**Bu işin girdisi**
-.-.-
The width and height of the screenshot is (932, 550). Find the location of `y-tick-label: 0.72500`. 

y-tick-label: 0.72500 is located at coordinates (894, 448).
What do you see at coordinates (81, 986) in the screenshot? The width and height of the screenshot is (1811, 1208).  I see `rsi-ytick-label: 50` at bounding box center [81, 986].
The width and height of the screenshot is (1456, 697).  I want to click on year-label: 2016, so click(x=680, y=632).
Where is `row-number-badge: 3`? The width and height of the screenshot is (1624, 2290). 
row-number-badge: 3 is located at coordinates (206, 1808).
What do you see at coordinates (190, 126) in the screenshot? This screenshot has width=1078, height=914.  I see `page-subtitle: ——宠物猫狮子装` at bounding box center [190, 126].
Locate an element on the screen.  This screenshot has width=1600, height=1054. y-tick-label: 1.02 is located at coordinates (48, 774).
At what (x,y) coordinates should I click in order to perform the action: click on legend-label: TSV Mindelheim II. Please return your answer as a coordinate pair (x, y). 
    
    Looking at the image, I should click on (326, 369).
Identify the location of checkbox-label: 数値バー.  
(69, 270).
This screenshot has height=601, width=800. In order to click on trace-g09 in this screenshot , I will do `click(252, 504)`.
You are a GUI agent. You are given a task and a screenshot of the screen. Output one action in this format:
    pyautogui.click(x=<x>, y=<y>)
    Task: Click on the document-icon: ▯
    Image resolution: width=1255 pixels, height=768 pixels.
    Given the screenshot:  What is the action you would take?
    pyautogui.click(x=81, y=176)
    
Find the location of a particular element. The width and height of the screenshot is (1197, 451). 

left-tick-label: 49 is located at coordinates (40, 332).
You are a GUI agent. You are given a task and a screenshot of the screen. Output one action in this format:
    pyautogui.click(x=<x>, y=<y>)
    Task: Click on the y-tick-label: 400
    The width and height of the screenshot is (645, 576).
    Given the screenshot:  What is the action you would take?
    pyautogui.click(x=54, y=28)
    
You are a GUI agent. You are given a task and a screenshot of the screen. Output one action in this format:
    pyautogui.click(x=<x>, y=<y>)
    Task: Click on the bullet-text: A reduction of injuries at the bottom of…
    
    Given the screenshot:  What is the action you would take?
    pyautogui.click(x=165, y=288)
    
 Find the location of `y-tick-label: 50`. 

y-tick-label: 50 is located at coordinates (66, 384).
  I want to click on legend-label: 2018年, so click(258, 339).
-.-.-
**Yapılacak iş**
Malzemede "What do you see at coordinates (81, 986)" ifadesini içeren satırdan "Locate an element" ifadesini içeren satıra kadar uzanan bölümü, iki uçtaki satırlar da dahil olmak üzere, hiçbir değişiklik yapmadan yeniden yazın.

**Cevap aşağıda**
What do you see at coordinates (81, 986) in the screenshot? The width and height of the screenshot is (1811, 1208).  I see `rsi-ytick-label: 50` at bounding box center [81, 986].
The width and height of the screenshot is (1456, 697).  I want to click on year-label: 2016, so click(x=680, y=632).
Where is `row-number-badge: 3`? The width and height of the screenshot is (1624, 2290). 
row-number-badge: 3 is located at coordinates (206, 1808).
What do you see at coordinates (190, 126) in the screenshot? This screenshot has width=1078, height=914.  I see `page-subtitle: ——宠物猫狮子装` at bounding box center [190, 126].
Locate an element on the screen.  This screenshot has width=1600, height=1054. y-tick-label: 1.02 is located at coordinates (48, 774).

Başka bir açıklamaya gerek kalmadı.